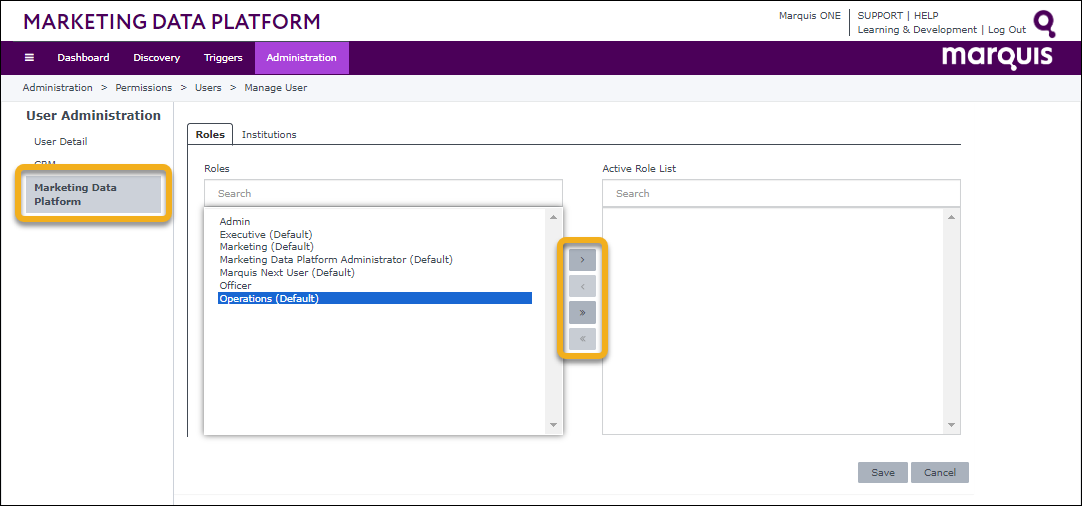Click the Cancel button
This screenshot has height=506, width=1082.
point(939,472)
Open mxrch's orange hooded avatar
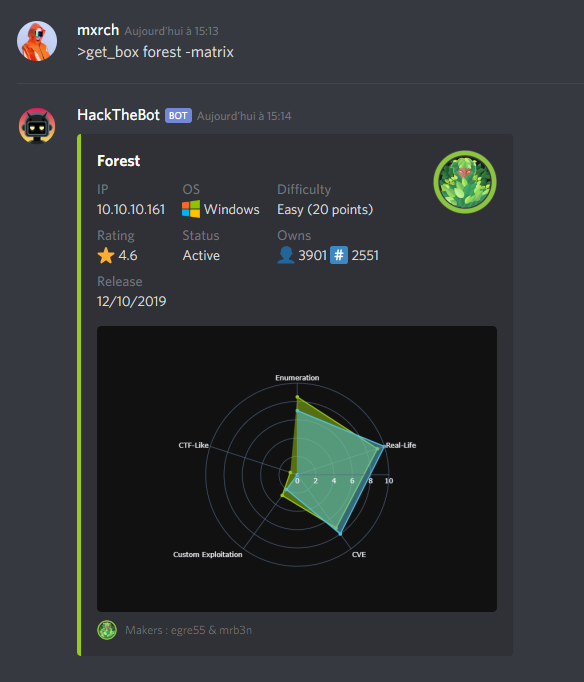Screen dimensions: 584x682 [x=37, y=41]
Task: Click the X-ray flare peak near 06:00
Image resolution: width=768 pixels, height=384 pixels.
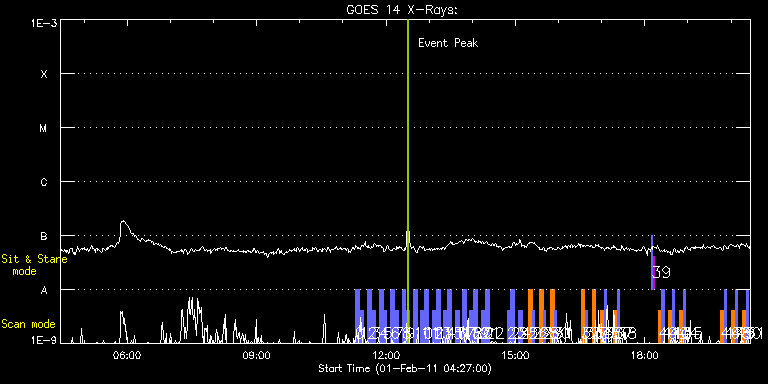Action: [123, 222]
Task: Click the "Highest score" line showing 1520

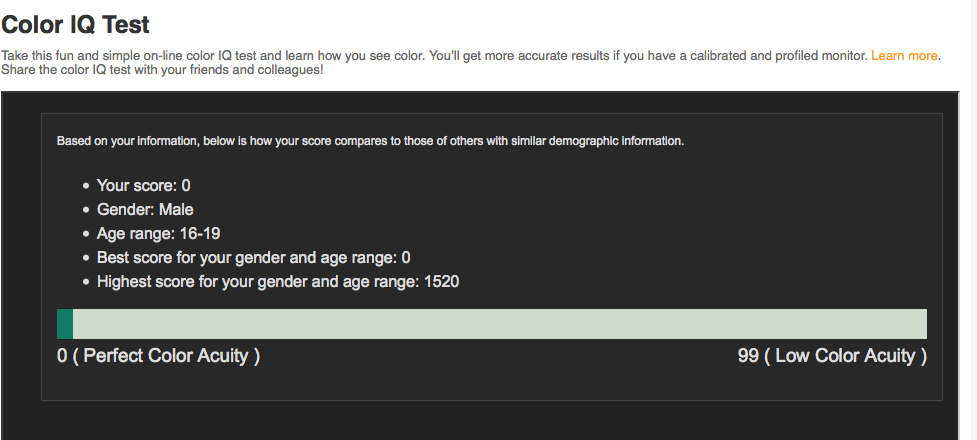Action: pos(277,282)
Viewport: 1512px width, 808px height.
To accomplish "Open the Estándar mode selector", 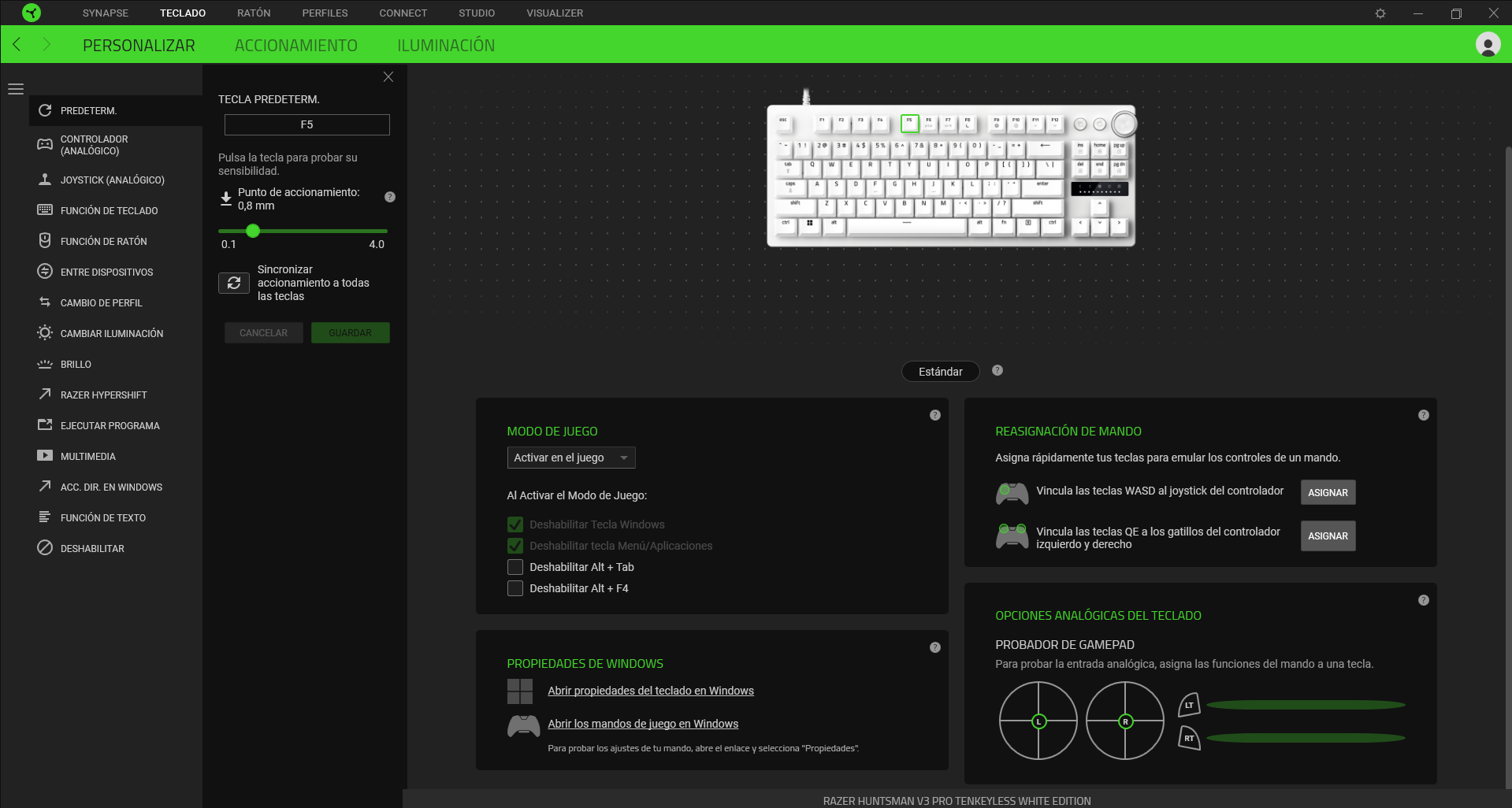I will [940, 372].
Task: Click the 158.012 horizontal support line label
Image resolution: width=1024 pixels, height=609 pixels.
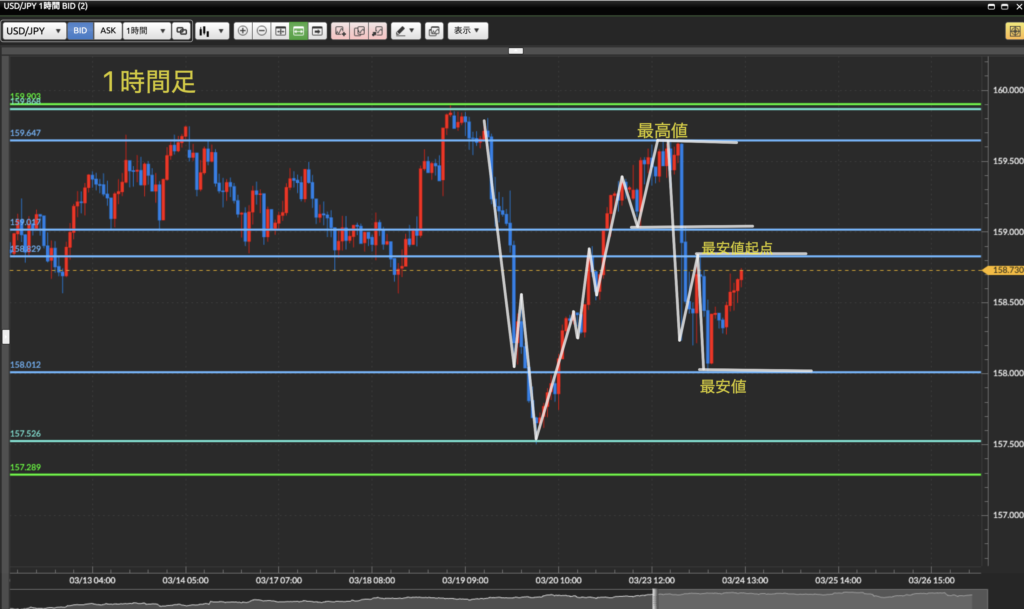Action: tap(25, 366)
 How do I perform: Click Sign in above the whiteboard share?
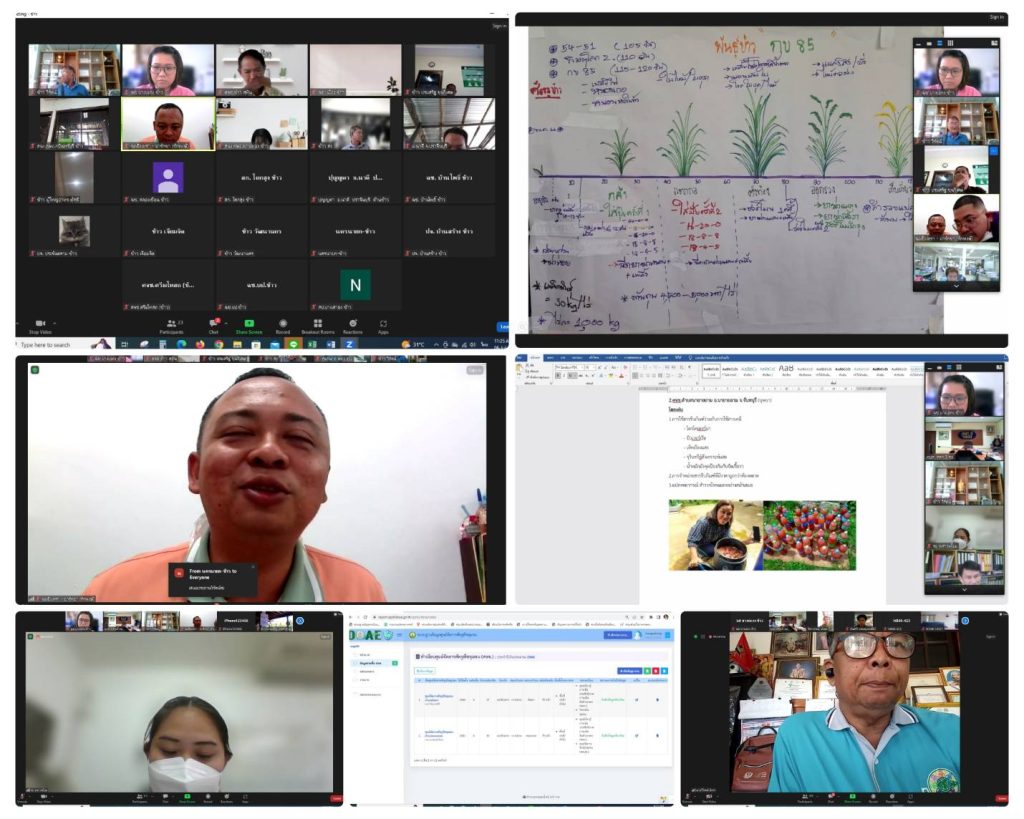click(995, 17)
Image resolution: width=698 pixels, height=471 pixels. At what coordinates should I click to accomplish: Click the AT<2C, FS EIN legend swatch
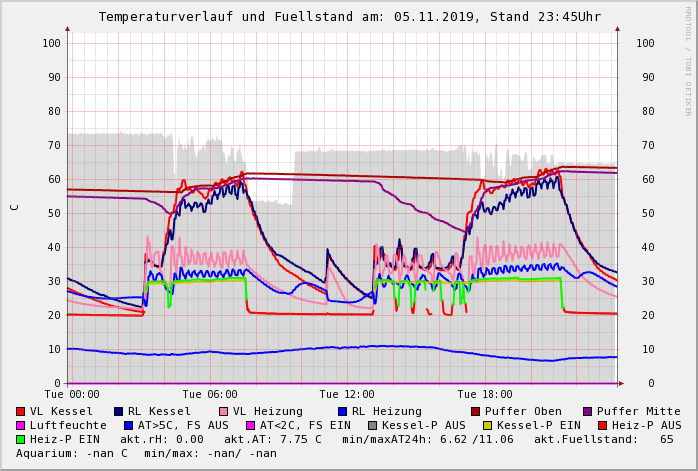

============

EXERCISE AIM: Lines from the one with "Image resolution: width=1024" through the final line of the listing above: copy them exactly, both ends included, and omit every picture.

RESPONSE:
Image resolution: width=1024 pixels, height=609 pixels.
Action: tap(25, 366)
 How do I perform: Click Sign in above the whiteboard share?
click(995, 17)
Image resolution: width=698 pixels, height=471 pixels. At what coordinates should I click to accomplish: Click the AT<2C, FS EIN legend swatch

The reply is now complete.